Liberia’s information ministry has announced that 17 suspected Ebola patients who went missing after a Monrovia quarantine centre was attacked have been found.
The government had previously denied they were missing.
New UN figures show that 1,229 people have now died since the beginning of this year in the outbreak that has also hit Sierra Leone, Guinea and Nigeria.
The World Health Organization (WHO) says there were 84 deaths reported between August 14 and 16.
Ebola has no known cure, but the WHO has ruled that untested drugs can be used to treat patients in light of the scale of the current outbreak – the deadliest to date.
The virus is transmitted by direct contact with the body fluids of an infected person. Initial flu-like symptoms can lead to external hemorrhaging from areas such as eyes and gums, and internal bleeding which can cause organ failure.
The Liberian information minister said the missing patients were now at the newly expanded treatment unit opened over the weekend at the John F. Kennedy Memorial Medical Center in the capital, Monrovia.
He also said the health of three Liberian doctors infected with Ebola had improved after they receiving the experimental drug ZMapp.
Two US missionaries, who were flown home for treatment from Liberia, are reportedly recovering from the virus after taking doses of the same medicine.
ZMapp was also given to a 75-year-old Spanish priest who contracted Ebola in Liberia, but he died in Spain last week.
In Nigeria, which has had four fatal Ebola cases, health officials say five people have now recovered from the virus and been discharged from hospital in Lagos. Another three are still being treated.

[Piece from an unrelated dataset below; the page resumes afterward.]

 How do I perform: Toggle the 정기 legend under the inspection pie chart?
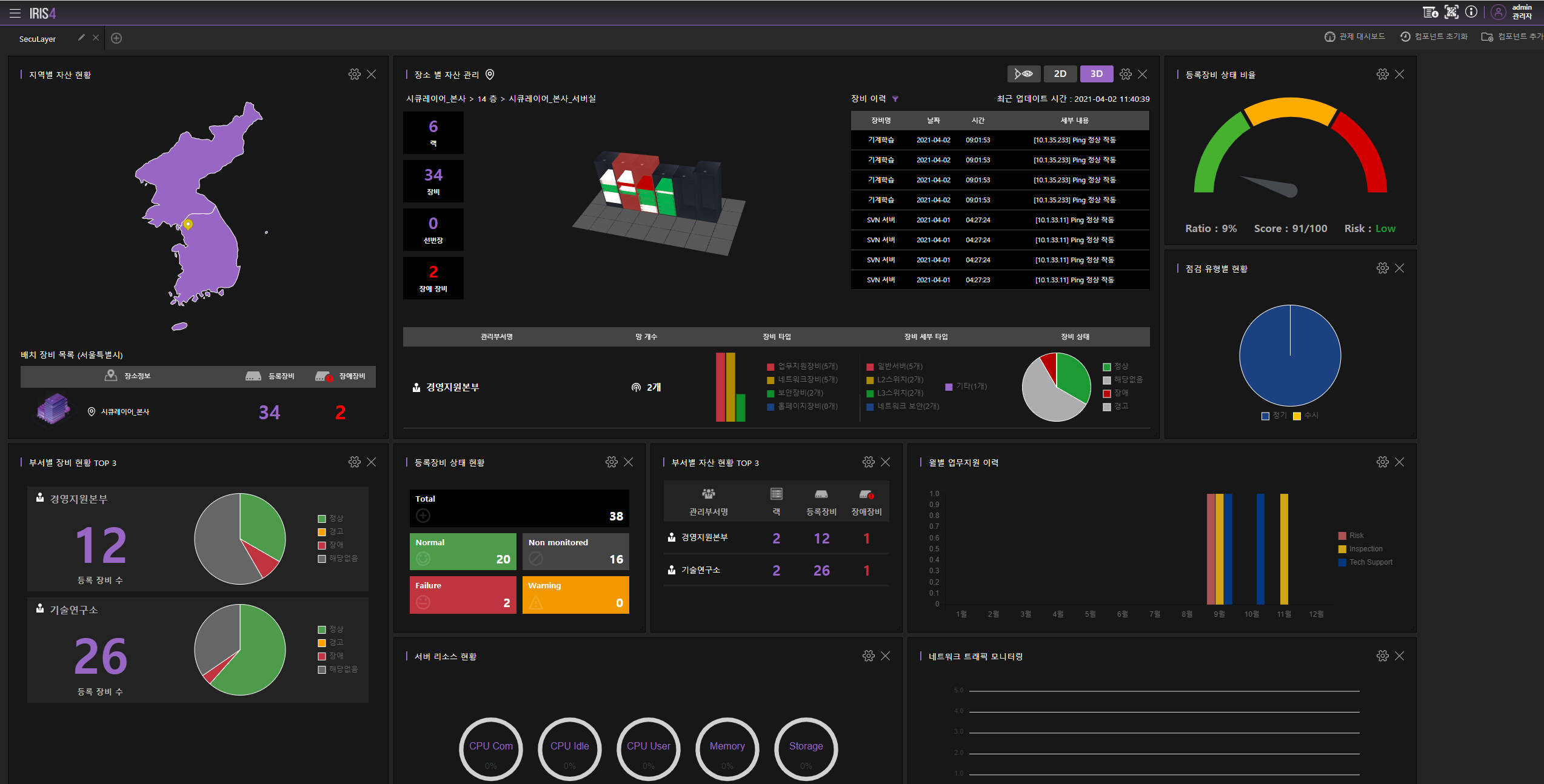pyautogui.click(x=1271, y=415)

The attack on Liberian quarantine centre, where 37 people were being held in Monrovia’s densely populated West Point township, took place on Saturday evening.
There are conflicting reports over what sparked the riot, in which medical supplies were also stolen.
Officials said the protesters were unhappy that patients were being taken there from other parts of the capital. Other reports suggested the protesters had believed Ebola was a hoax and wanted to force the centre to close.
There are also reports that the mattresses and linen being used by patients were taken during the attack.
In neighboring Sierra Leone, the agricultural minister has said the outbreak is also having a severe impact on the economy, as 66% of people were farmers and agriculture accounted for 46% of GDP and 25% of all exports.
Since the outbreak spread to Nigeria in July, when a person infected with Ebola flew from Liberia to Lagos, several airlines have stopped flights to the worst-affected countries.
Kenya’s ban on people from Guinea, Liberia and Sierra Leone entering the East African nation comes into force on Wednesday – and Cameroon has closed its land, sea and air borders with Nigeria.